This becomes an even bigger issue as he gets older and sicker, and as Apple eventually begins to deal with the problem of who will replace the one true CEO? At the company's annual shareholders' meeting, a group of shareholders proposed a measure that, according to the WSJ,
requested the board adopt and disclose a detailed succession planning policy that included the development of criteria for the CEO position, identification of internal candidates and the submission of an annual report to shareholders.Now, normally I don't have a high opinion of shareholder proposals because, frankly, shareholders are mostly idiots. Just because you bought three shares of Apple doesn't mean you know anything about running a company. My policy on stock holding is that you own the rights to proceeds from the firm's business, not the right to exert any kind of control over the business. With limited liability comes limited rights. Sorry, I'm on my soap box again.
Anyway, the proposal doesn't sound so bad to me, given Apple's circumstances.
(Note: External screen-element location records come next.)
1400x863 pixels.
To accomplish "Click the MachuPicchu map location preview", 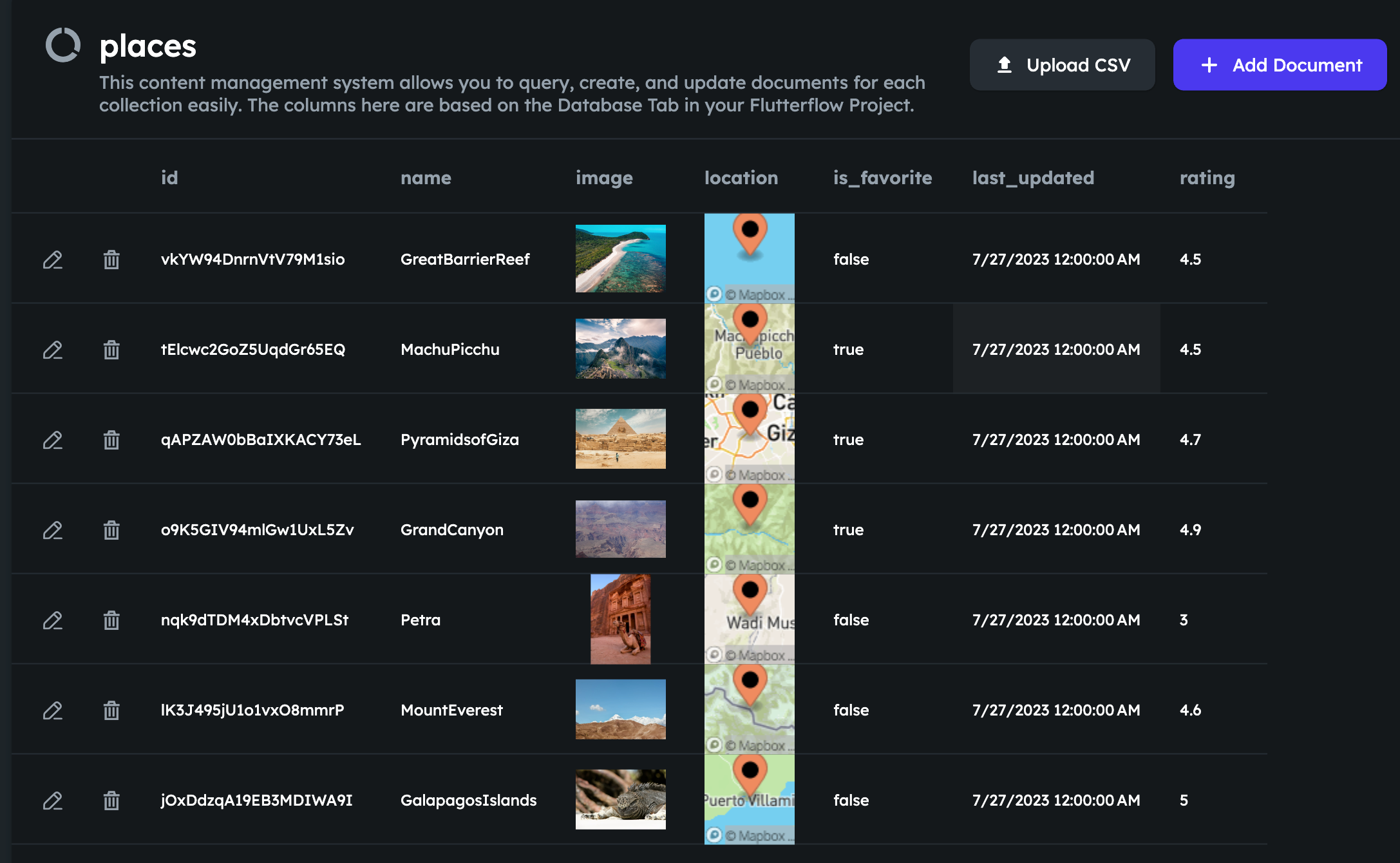I will click(749, 348).

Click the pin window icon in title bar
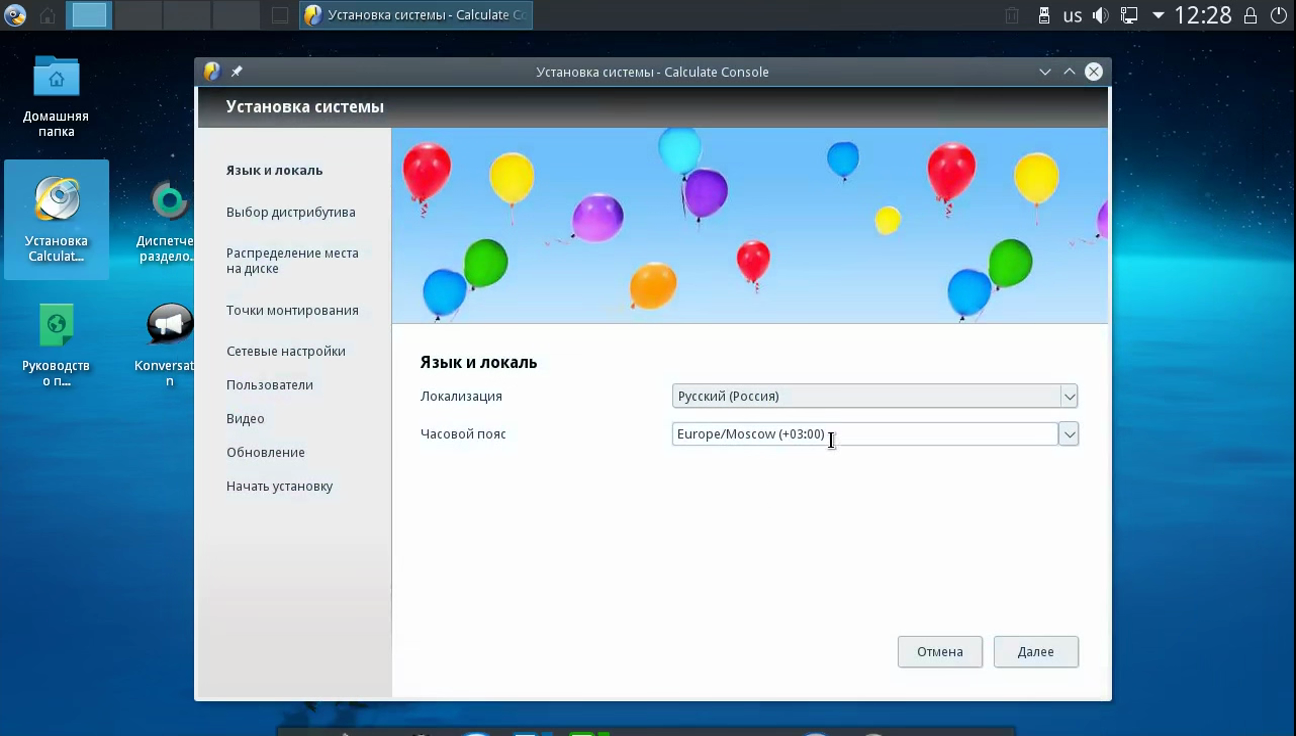click(x=237, y=72)
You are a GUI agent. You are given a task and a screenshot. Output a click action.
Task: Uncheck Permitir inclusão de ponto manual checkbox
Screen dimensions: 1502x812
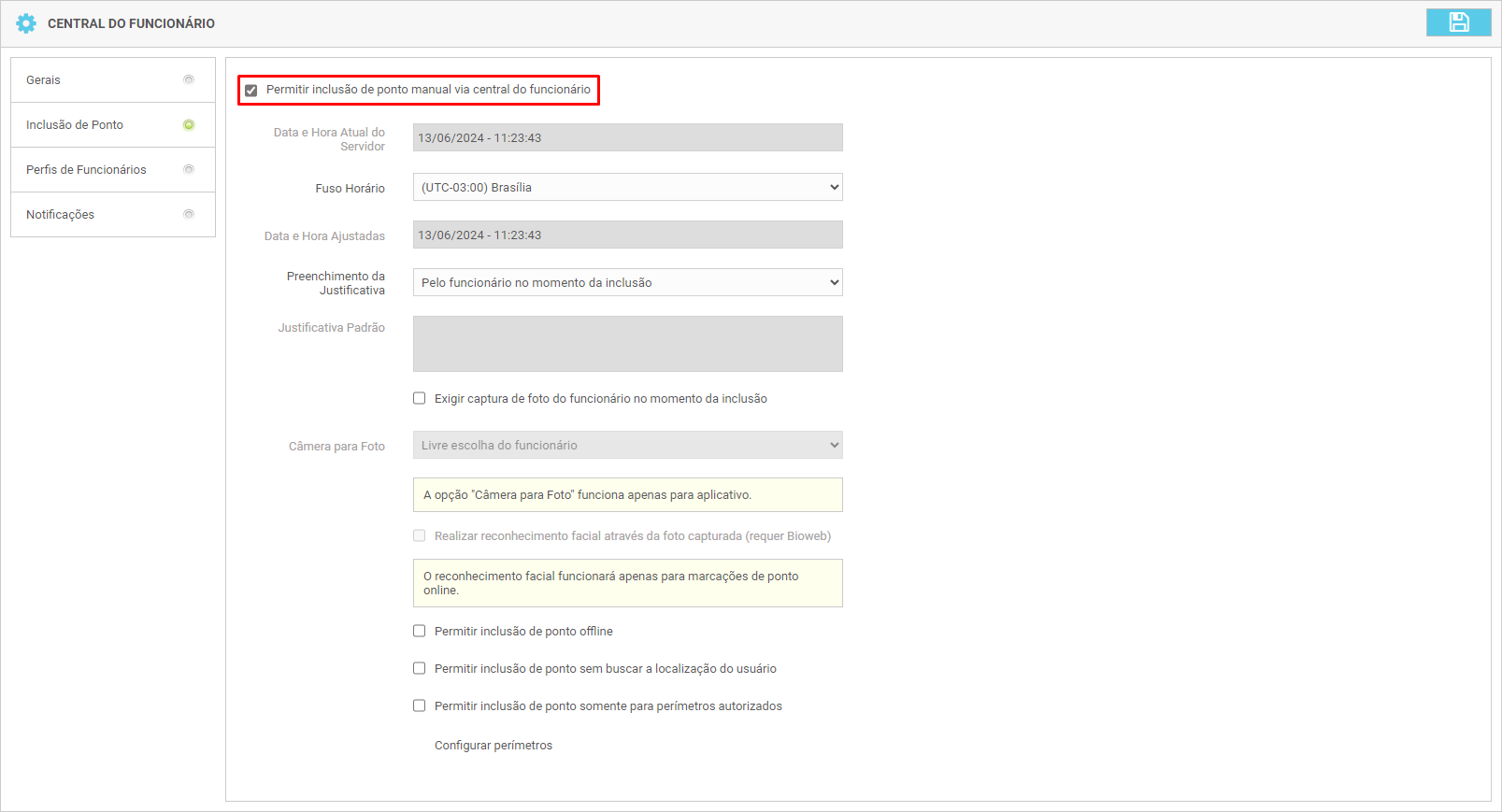pos(251,91)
But of course, the shareholders themselves voted it down. What I can't understand is why the board would resist this. My only thought is that they have bought into the Tao of Steve (it's a movie) and, like most Apple users I imagine, secretly wish that Steve Jobs would stick around until the next millenium. The fact is, before too much longer he will have to step down, and it would be nice for Apple's stock price if the board had any clue how they would respond to that.
Again, I don't really like shareholder proposals, but it wouldn't be a bad idea for the board to communicate that they are thinking about these things.